DATA TO USE: Begin
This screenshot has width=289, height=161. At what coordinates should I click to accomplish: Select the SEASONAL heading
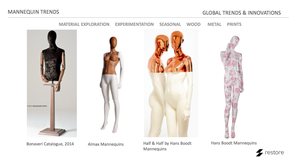point(170,24)
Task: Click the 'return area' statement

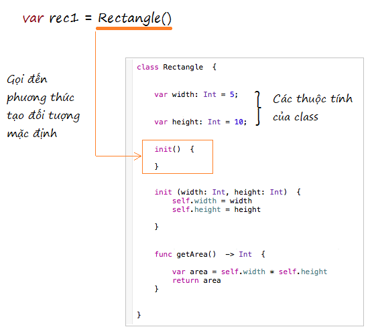Action: pos(196,281)
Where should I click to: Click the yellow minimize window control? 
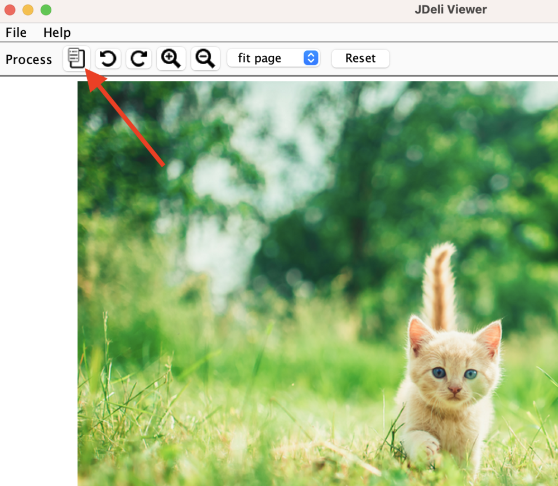point(28,9)
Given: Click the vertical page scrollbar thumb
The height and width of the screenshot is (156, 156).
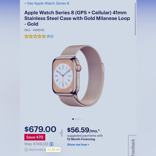Looking at the screenshot, I should click(135, 19).
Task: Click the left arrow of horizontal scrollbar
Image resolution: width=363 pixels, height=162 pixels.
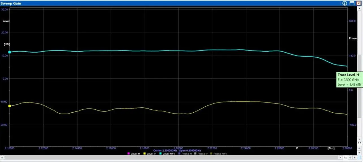Action: [x=2, y=157]
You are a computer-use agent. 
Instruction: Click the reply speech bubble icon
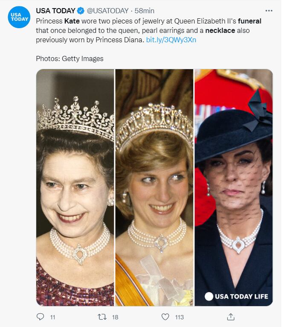(x=41, y=317)
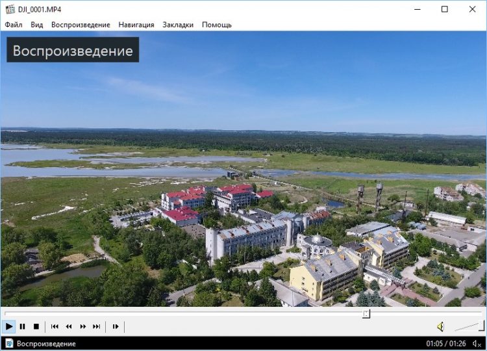
Task: Click the audio status icon in the status bar
Action: click(477, 343)
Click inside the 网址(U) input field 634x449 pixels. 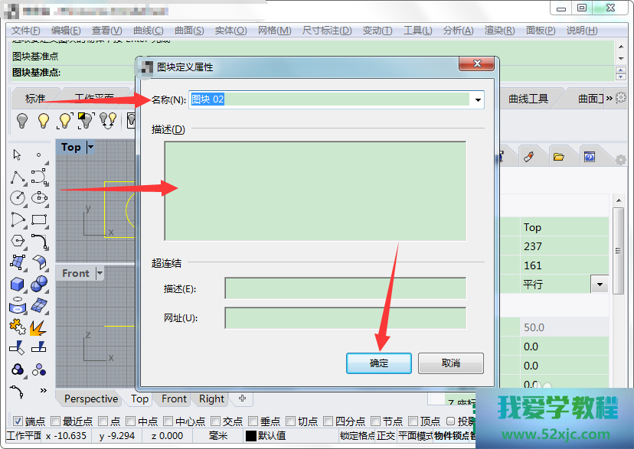pyautogui.click(x=345, y=317)
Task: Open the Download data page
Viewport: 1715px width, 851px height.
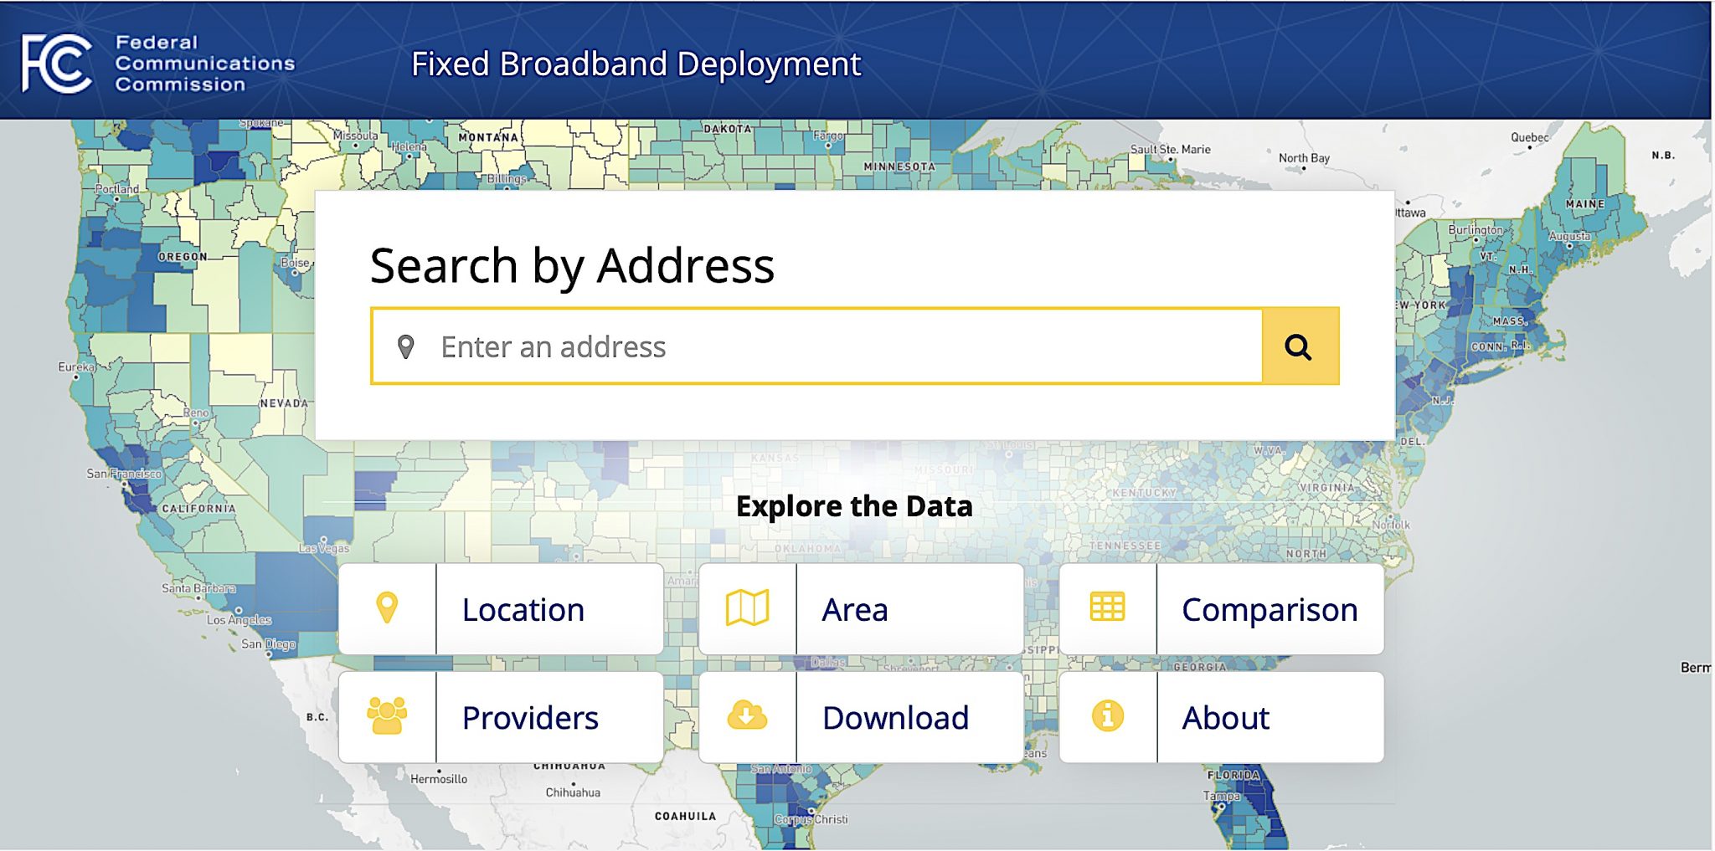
DATA TO USE: End
* [EXERCISE GOAL] Check each line above for the word "scrollbar", then give only the number of lines that have it.

* [ANSWER TO THIS TASK] 2